Start of EXERCISE MATERIAL
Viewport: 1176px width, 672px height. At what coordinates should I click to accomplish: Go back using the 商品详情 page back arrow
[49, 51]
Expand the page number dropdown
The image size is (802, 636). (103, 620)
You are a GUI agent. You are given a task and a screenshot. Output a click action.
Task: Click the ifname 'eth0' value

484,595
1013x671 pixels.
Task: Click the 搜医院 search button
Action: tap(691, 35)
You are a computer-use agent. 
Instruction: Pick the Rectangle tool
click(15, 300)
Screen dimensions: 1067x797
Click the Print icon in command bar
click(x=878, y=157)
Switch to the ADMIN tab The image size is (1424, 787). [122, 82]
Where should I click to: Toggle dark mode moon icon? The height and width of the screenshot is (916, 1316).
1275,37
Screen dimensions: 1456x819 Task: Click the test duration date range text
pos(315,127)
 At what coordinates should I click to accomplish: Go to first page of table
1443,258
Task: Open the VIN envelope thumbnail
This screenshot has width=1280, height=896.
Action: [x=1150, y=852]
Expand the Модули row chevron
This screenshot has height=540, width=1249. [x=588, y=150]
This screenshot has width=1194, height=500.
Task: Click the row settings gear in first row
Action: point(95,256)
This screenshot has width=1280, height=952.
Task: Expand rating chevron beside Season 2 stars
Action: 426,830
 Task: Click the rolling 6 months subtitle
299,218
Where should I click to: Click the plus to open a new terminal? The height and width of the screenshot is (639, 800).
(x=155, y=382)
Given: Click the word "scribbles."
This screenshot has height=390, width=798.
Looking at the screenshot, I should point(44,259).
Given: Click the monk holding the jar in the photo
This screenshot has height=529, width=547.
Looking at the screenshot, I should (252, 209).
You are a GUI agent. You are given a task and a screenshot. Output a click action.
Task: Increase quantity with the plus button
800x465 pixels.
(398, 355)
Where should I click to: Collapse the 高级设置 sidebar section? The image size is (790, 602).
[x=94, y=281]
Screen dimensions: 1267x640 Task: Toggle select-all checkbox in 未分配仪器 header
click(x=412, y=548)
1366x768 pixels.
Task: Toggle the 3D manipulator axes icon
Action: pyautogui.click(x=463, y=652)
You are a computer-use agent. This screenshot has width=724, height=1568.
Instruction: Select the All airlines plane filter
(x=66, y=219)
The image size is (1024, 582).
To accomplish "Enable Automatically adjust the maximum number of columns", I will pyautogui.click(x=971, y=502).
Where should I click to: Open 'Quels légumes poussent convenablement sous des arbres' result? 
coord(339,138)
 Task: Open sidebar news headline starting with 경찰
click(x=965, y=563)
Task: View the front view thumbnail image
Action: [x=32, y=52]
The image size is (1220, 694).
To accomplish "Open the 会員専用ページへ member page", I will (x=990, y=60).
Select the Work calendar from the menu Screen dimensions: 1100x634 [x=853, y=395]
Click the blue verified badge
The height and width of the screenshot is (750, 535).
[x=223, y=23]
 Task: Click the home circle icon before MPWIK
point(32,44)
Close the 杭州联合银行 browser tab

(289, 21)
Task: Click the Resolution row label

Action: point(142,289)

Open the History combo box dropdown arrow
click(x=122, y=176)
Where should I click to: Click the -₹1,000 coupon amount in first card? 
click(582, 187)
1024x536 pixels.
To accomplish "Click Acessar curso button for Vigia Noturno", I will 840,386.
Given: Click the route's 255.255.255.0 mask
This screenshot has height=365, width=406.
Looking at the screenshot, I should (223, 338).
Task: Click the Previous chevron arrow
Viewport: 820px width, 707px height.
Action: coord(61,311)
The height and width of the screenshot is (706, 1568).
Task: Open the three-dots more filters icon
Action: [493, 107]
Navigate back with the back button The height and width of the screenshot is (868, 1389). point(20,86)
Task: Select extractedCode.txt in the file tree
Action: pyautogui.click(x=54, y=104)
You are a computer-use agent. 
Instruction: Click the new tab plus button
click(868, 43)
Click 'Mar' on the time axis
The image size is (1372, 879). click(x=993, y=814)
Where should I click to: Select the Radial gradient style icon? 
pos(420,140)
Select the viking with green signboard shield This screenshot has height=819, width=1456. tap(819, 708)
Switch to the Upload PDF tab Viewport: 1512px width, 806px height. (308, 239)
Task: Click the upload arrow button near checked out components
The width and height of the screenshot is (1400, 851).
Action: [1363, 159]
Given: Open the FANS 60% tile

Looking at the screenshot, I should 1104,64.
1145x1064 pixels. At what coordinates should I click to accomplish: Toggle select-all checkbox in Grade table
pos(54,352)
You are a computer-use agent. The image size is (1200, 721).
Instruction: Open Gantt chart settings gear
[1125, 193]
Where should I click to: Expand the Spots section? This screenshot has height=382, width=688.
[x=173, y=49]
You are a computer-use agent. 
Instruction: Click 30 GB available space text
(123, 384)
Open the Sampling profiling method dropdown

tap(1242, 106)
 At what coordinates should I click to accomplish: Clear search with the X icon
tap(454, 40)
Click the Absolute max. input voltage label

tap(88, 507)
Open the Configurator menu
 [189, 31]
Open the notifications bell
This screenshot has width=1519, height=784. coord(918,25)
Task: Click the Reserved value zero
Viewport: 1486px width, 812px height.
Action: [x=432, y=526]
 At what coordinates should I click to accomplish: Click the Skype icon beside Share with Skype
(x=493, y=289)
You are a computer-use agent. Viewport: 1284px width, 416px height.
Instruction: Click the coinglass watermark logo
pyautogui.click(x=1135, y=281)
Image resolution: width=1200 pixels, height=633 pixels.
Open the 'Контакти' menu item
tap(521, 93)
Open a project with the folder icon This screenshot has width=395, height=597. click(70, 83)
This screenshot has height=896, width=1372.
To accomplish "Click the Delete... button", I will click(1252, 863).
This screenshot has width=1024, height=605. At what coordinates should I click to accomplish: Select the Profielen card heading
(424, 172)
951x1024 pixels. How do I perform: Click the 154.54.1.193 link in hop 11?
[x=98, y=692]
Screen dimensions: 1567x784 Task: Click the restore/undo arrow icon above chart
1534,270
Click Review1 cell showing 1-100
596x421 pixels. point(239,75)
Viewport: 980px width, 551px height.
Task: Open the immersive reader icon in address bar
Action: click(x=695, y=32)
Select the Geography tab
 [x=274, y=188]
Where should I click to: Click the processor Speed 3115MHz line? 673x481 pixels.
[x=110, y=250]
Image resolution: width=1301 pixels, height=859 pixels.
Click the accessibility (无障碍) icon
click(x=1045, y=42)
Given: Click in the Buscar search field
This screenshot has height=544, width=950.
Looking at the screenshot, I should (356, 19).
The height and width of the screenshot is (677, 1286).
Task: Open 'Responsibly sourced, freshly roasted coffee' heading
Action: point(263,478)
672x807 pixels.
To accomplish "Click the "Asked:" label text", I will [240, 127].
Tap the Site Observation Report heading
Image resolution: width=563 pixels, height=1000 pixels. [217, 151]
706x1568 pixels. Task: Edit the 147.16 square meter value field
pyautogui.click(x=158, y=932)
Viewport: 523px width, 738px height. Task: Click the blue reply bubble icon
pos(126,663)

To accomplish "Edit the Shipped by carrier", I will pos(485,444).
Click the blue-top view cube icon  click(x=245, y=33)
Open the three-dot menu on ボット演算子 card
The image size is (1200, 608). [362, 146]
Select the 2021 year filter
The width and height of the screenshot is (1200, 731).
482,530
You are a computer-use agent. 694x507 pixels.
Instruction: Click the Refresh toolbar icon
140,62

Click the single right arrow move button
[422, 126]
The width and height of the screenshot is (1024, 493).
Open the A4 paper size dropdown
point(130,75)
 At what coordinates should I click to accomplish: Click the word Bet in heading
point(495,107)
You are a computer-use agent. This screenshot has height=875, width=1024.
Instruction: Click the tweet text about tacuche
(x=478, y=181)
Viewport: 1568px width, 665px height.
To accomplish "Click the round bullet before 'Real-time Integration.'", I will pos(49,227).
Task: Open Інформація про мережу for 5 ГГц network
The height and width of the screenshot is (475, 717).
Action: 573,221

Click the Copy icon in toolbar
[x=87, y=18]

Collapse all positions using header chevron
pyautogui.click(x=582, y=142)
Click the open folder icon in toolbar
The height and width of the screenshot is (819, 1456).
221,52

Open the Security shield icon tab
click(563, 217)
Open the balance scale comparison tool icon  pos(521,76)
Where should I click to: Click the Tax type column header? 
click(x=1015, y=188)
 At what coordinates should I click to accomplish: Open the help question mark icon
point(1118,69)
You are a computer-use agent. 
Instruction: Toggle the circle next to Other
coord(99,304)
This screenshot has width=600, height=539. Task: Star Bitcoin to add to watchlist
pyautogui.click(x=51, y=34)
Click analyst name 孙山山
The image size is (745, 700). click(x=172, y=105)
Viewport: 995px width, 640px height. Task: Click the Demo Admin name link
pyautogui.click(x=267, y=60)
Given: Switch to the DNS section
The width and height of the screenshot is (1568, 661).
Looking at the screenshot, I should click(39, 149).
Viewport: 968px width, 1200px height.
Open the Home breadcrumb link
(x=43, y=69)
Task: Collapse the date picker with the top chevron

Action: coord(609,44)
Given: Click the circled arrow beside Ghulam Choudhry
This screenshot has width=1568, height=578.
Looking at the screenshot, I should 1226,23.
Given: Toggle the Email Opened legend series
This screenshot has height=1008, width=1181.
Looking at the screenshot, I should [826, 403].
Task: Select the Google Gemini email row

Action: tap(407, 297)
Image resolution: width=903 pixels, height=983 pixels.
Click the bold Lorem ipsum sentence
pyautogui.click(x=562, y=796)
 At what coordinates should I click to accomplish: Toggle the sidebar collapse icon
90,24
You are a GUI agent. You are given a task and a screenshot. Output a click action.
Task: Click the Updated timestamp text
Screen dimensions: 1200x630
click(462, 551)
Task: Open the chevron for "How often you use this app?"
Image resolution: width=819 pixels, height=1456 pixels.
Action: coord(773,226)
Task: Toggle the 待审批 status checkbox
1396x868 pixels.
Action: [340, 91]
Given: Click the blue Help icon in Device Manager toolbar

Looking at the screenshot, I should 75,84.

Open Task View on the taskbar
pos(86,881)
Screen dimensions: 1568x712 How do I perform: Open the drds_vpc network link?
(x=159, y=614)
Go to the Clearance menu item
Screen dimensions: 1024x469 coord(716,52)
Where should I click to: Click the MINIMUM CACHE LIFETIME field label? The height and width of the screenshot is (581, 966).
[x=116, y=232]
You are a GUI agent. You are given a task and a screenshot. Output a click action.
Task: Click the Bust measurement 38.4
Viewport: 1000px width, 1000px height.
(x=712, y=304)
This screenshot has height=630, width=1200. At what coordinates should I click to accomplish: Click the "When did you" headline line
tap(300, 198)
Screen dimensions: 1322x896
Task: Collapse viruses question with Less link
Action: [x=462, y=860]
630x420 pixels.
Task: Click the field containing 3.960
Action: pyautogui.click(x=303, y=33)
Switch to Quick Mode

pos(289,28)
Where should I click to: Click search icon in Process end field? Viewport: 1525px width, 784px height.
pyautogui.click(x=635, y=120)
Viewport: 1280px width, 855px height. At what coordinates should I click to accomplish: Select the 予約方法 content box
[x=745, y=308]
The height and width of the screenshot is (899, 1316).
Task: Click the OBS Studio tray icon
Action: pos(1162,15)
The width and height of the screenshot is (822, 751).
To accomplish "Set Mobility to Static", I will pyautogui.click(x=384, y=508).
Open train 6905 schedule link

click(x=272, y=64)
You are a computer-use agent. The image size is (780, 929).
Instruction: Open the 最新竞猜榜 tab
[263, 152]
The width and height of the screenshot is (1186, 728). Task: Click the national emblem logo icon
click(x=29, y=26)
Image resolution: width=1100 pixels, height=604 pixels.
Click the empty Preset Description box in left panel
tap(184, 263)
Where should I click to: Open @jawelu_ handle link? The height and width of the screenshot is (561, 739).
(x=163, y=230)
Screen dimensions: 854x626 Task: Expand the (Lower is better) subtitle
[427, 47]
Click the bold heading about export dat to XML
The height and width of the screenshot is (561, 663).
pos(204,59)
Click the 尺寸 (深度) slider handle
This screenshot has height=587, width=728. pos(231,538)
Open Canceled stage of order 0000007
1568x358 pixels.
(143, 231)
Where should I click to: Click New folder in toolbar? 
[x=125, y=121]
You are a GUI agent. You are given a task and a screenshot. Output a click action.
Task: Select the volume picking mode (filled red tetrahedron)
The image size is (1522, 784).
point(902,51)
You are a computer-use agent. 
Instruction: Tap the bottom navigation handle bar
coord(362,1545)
End of EXERCISE MATERIAL
_PROBLEM DESCRIPTION_
There is a run of lines above from the one with "Instruction: Pick the Rectangle tool" to the one with "Given: Click the monk"; print exactly that run, both ends included, and nothing else.

_SOLUTION TO THIS EXERCISE_
Instruction: Pick the Rectangle tool
click(15, 300)
Screen dimensions: 1067x797
Click the Print icon in command bar
click(x=878, y=157)
Switch to the ADMIN tab The image size is (1424, 787). [122, 82]
Where should I click to: Toggle dark mode moon icon? The height and width of the screenshot is (916, 1316).
1275,37
Screen dimensions: 1456x819 Task: Click the test duration date range text
pos(315,127)
 At what coordinates should I click to accomplish: Go to first page of table
1443,258
Task: Open the VIN envelope thumbnail
This screenshot has width=1280, height=896.
Action: [x=1150, y=852]
Expand the Модули row chevron
This screenshot has height=540, width=1249. [x=588, y=150]
This screenshot has width=1194, height=500.
Task: Click the row settings gear in first row
Action: point(95,256)
This screenshot has width=1280, height=952.
Task: Expand rating chevron beside Season 2 stars
Action: 426,830
 Task: Click the rolling 6 months subtitle
299,218
Where should I click to: Click the plus to open a new terminal? The height and width of the screenshot is (639, 800).
(x=155, y=382)
Given: Click the word "scribbles."
This screenshot has height=390, width=798.
Looking at the screenshot, I should point(44,259).
Given: Click the monk holding the jar in the photo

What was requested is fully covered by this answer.